In the meantime, child care workers are undeterred and continuing the fight for increased wages and benefits. The Child Care Fight for $15 movement is part of the larger campaign to raise the federal minimum wage to $15, and includes parents and child care workers advocating side-by-side for fair wages. In addition, the ECE Organizing Network is coordinating the Grassroots Movement for Child Care and Early Education. Bringing “a shared economic, racial, and gender justice lens” to their work, the movement of child care workers, educators, and parents states in a blog post that they are working toward a world where “early educators are paid, at a minimum, a living wage with benefits, are able to work with dignity, are empowered to use their voice on the job, and able to join a professional organization like a union; are well-trained and fairly compensated; reflect the diversity of families served, and early educators who have degrees, credentials, or demonstrated competency levels equivalent with K-12 teachers are compensated at the same level[.]”
Recently, the movement has seen some wins, with New Mexico establishing hazard pay for child care workers as the pandemic rages.
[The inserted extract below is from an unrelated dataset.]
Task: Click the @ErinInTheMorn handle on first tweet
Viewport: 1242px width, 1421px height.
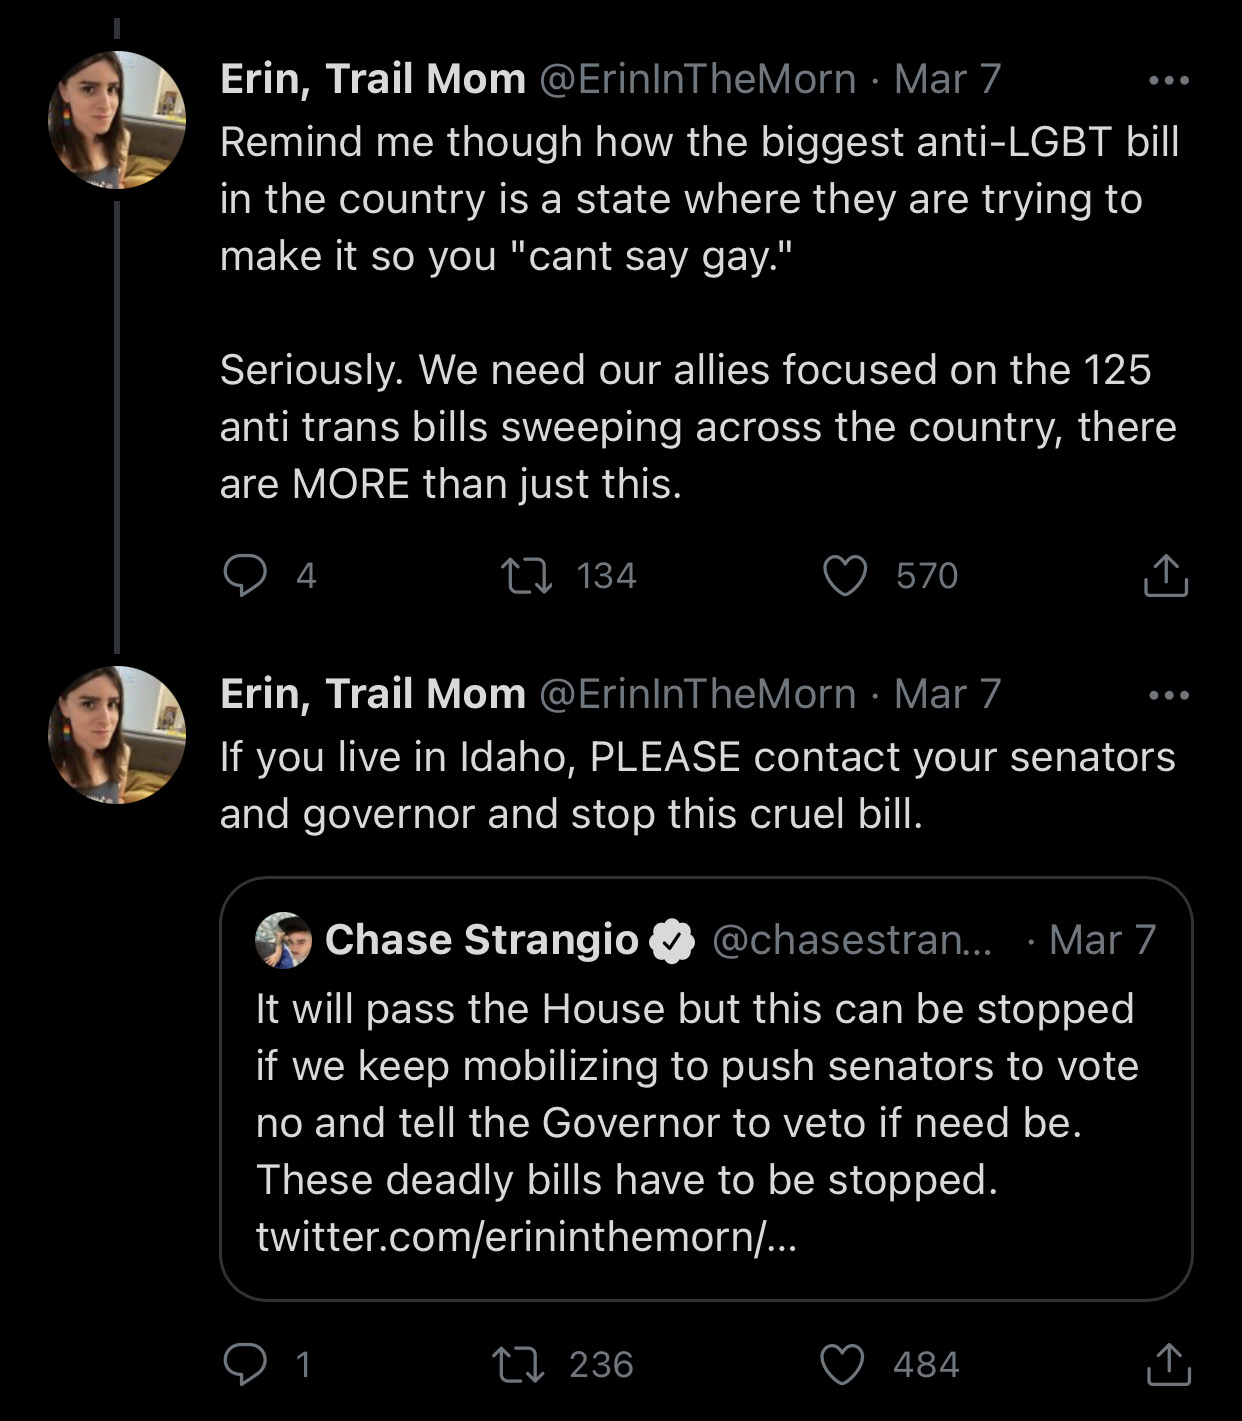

If organizers have anything to say about it, that’s just the beginning of what might be a sea change in how Americans view, appreciate, and compensate child care workers in the wake of COVID-19 fundamentally reshaping our society. For elected officials who intend to follow through on Warren’s exhortation to recognize child care as “infrastructure for families,” that means more states and the federal government must ensure that the Black and brown women who perform such vital work are centered in the push for justice.